Conclusion: There are significant differences in the clinical manifestations, pathology, and survival outcomes among the three subtypes of nTFHLs. However, further research with a larger sample size, and involving clinical pathology and molecular genetics is needed to determine the distinctive biological characteristics of these tumors.

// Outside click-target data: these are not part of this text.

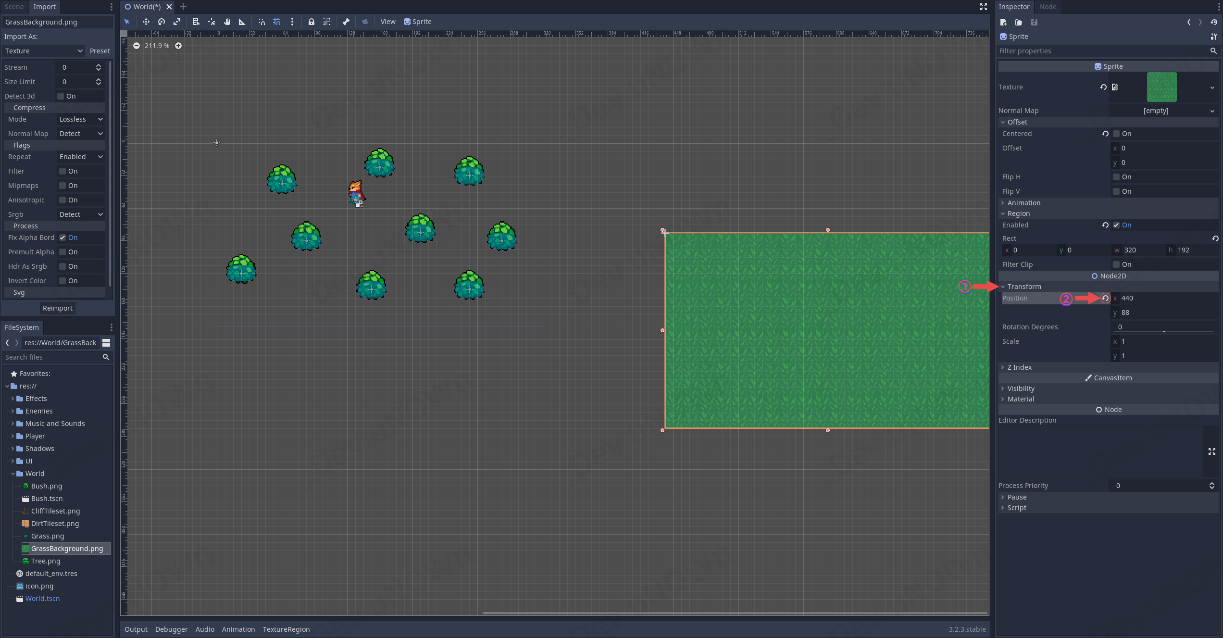The image size is (1223, 638).
Task: Select the Scale mode tool
Action: click(x=177, y=22)
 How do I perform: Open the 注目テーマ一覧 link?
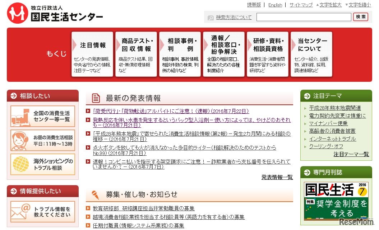(x=351, y=154)
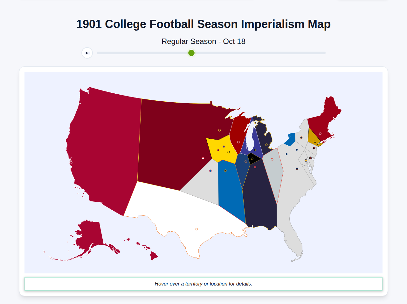Click the yellow-ringed marker on the black territory

click(x=252, y=159)
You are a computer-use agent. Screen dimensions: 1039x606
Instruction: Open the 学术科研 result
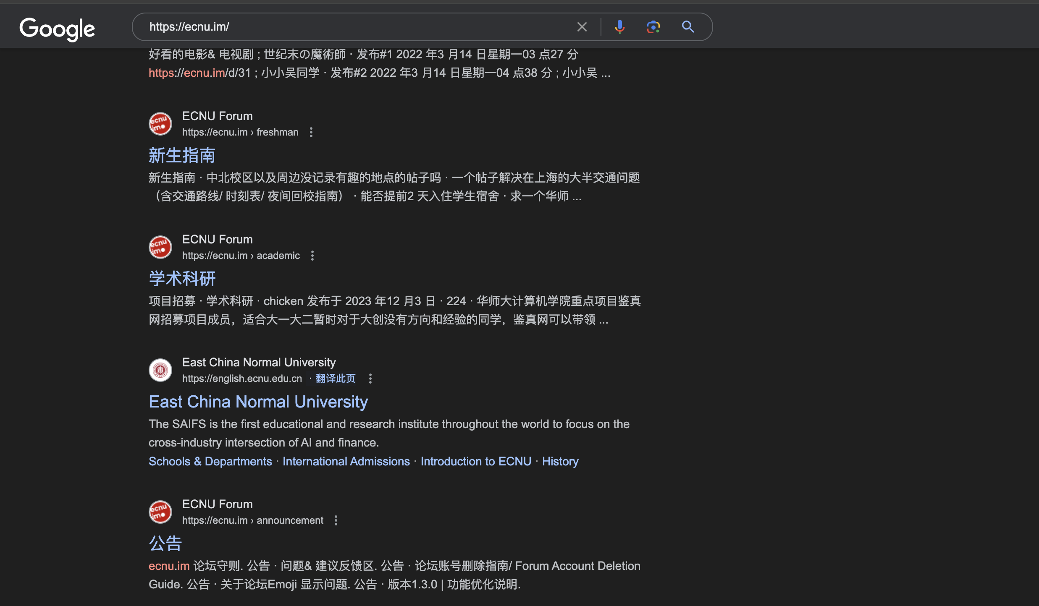(182, 279)

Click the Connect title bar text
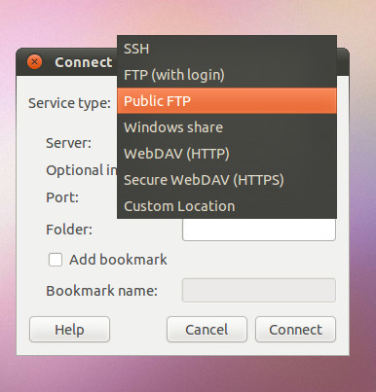83,62
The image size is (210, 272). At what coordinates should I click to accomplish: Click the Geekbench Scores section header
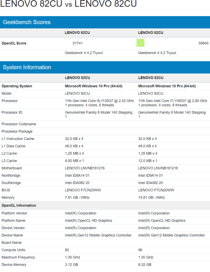[27, 22]
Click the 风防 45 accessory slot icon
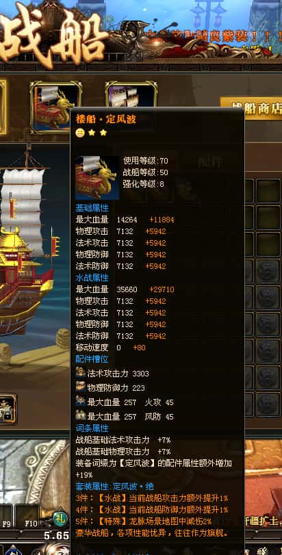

Keywords: clinical features; clinicopathology; nodal T-follicular helper cell lymphoma; peripheral T-cell lymphoma; prognostic analysis.

Figure 1

nTFHL-AI: H&E shows that the neoplasm is diffuse and composed of a heterogeneous cell infiltrate associated with numerous HEVs, inflammatory cells (A × 200). The tumor cells are positive for CD3 (B × 10), CD4 (C × 200), PD-1 (E × 10), BCL-6 (F × 200) and CXCL13 (G × 200) and negative for CD8 (D × 10). CD21 (H × 10) highlights hyperplastic and dilated FDC networks.

Figure 2

nTFHL-F: H&E shows effacement of lymph nodal architecture by monomorphic nodules (A × 100); the nodule comprises small to intermediate size tumor cells. These cells are immunopositive for CD3 (B × 10), CD4 (C × 100), BCL-6 (E × 10), CXCL13 (G × 100) and PD-1 (F × 100) while negative for CD8 (D × 100). CD21 staining shows mild expansion of FDC meshworks (H × 10).

Figure 3

nTFHL-NOS: H&E staining showed that the nodal structure was destroyed, and the tumor cells are diffusely infiltrative (D × 4, A × 400). IHC staining showed that the tumor cells express CD3 (B × 10), CD4 (C × 100), BCL-6 (E × 10), PD-1 (F × 100) and CXCL13 (G × 100). A small amount of residual atrophic FDC are positive for CD21 (H × 10).

Figure 4

OS (A) and TTP (B) Kaplan–Meier survival curves of all patients; OS (C) and TTP (D) Kaplan–Meier survival of all patients with CHOP-like induction therapy; Kaplan–Meier survival curves of OS according to prognostic index for T-cell lymphoma; IPI (E), PIT (F); Kaplan–Meier survival curves of OS (G) and PFS (H) of all patients with C-PET, GDPT and CHOP-like induction therapy. AI, nTFHL-AI; F, nTFHL-F; NOS, nTFHL-NOS; CHOP, Cyclophosphamide, Doxorubicin, Vincristine, Prednisone; GDPT, Gemcitabine, Cisplatin, Prednisone, Thalidomide; C-PET, Chidamide plus Prednisone, Etoposide, and Thalidomide.